Ce sont des éclairs gigantesques, qui dépassent tout ce que nous pouvons voir de ce côté-ci des nuages, c'est-à-dire en dessous: 90 kilomètres de hauteur, pour un diamètre de… 40 kilomètres! Ces événements singuliers, boules rouges gigotantes ou puissants jets électriques projetés des nuages vers l'espace, ont régulièrement été attestés par des pilotes d'avion (qu'on envoyait parfois à la visite médicale!), mais ce n'est que très récemment qu'on a pu les filmer: une fois par accident en 1989, lors du réglage d'une caméra à haute sensibilité, et surtout le 22 juillet 2002 à Taïwan, où des chercheurs ont pu en immortaliser cinq. Simultanément, des ondes radio à très basse fréquence ont été détectées au Japon et en Antarctique, signature claire de ces violentes décharges électriques entre les nuages et l'ionosphère.
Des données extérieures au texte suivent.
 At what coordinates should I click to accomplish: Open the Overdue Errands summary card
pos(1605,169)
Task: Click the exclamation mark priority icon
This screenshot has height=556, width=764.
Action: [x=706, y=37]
Han-Tzong Su et Rue-Ron Hsu, de l'Université Cheng Kung de Taïwan, ne cachent pas leur joie: «Nous avons eu beaucoup de chance, et nous étions aux anges de les voir, dit Su, ils étaient vraiment immenses.» Selon Victor Pasko, un spécialiste de la Penn State University qui a observé et décrit des «jets bleus», les observations de Su élargissent la famille des «événements lumineux transitoires». Ces gigantesques colonnes lumineuses s'élèvent à la vitesse de 1000 km/seconde, et ne sont pas liées à des éclairs vers le sol.
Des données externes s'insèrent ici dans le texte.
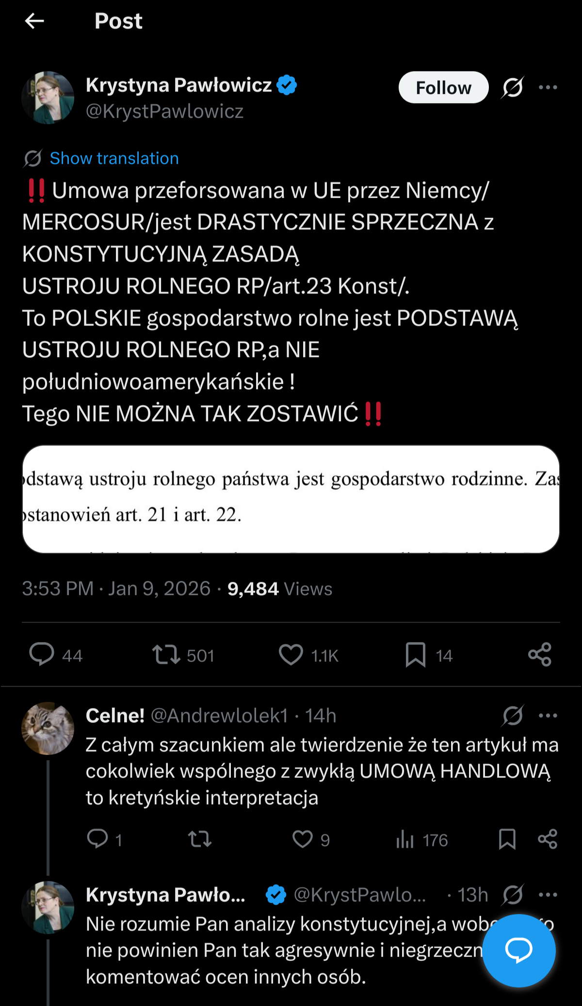The image size is (582, 1006).
Task: Tap the Grok icon beside Follow
Action: point(513,87)
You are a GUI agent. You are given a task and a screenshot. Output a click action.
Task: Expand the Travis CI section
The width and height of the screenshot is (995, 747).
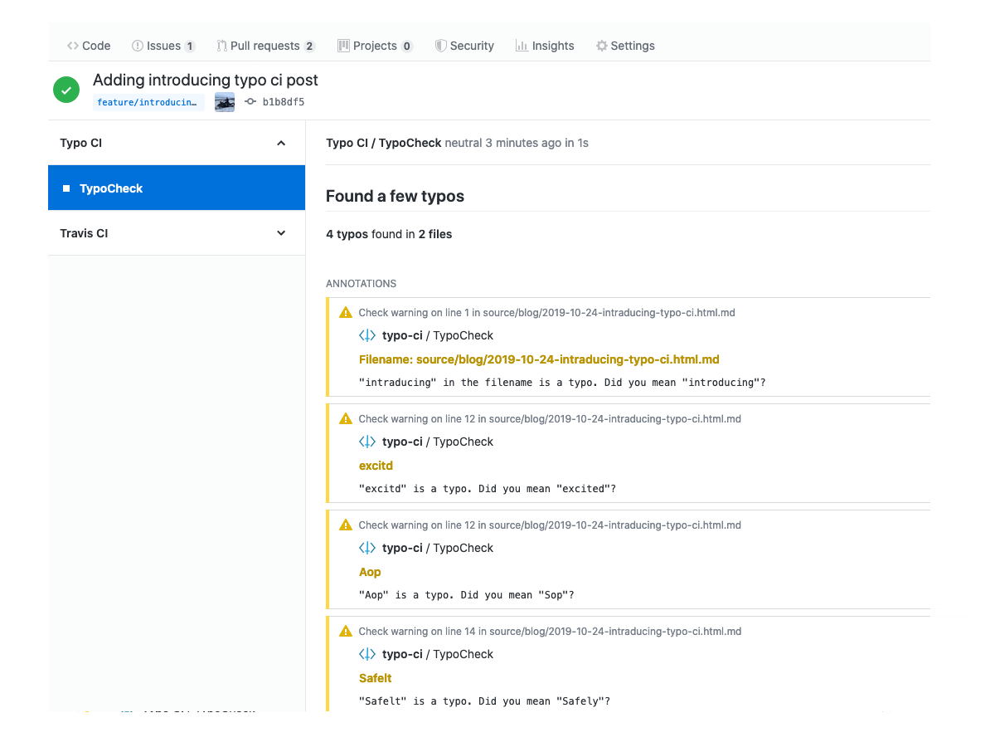click(x=281, y=233)
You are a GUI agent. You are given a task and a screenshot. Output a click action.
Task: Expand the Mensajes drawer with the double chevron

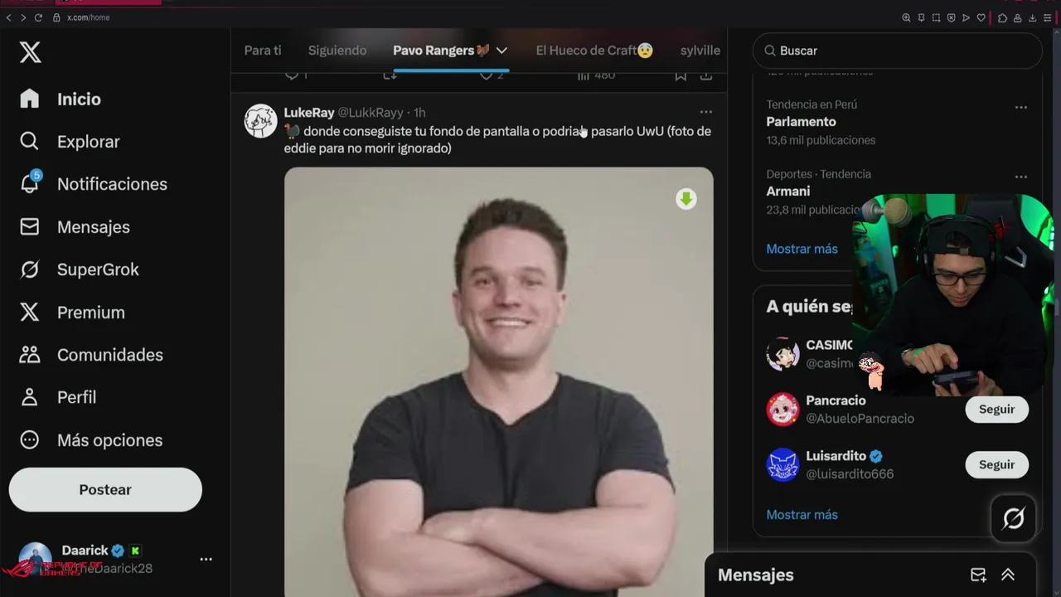1008,575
Ces phénomènes méconnus, estiment les chercheurs, doivent amener à une révision de notre conception du circuit électrique terrestre, sachant que ce sont les orages qui «rechargent» le système. «Il survient entre 2000 et 3000 orages par seconde sur la surface de la Terre», rappelle Frank Roux, du Laboratoire d'aérologie de Toulouse. Pour Victor Pasko, «ce domaine de recherche est encore dans l'enfance. Il reste à établir quel est l'impact électrique et chimique des jets géants et des autres phénomènes lumineux transitoires sur notre planète.»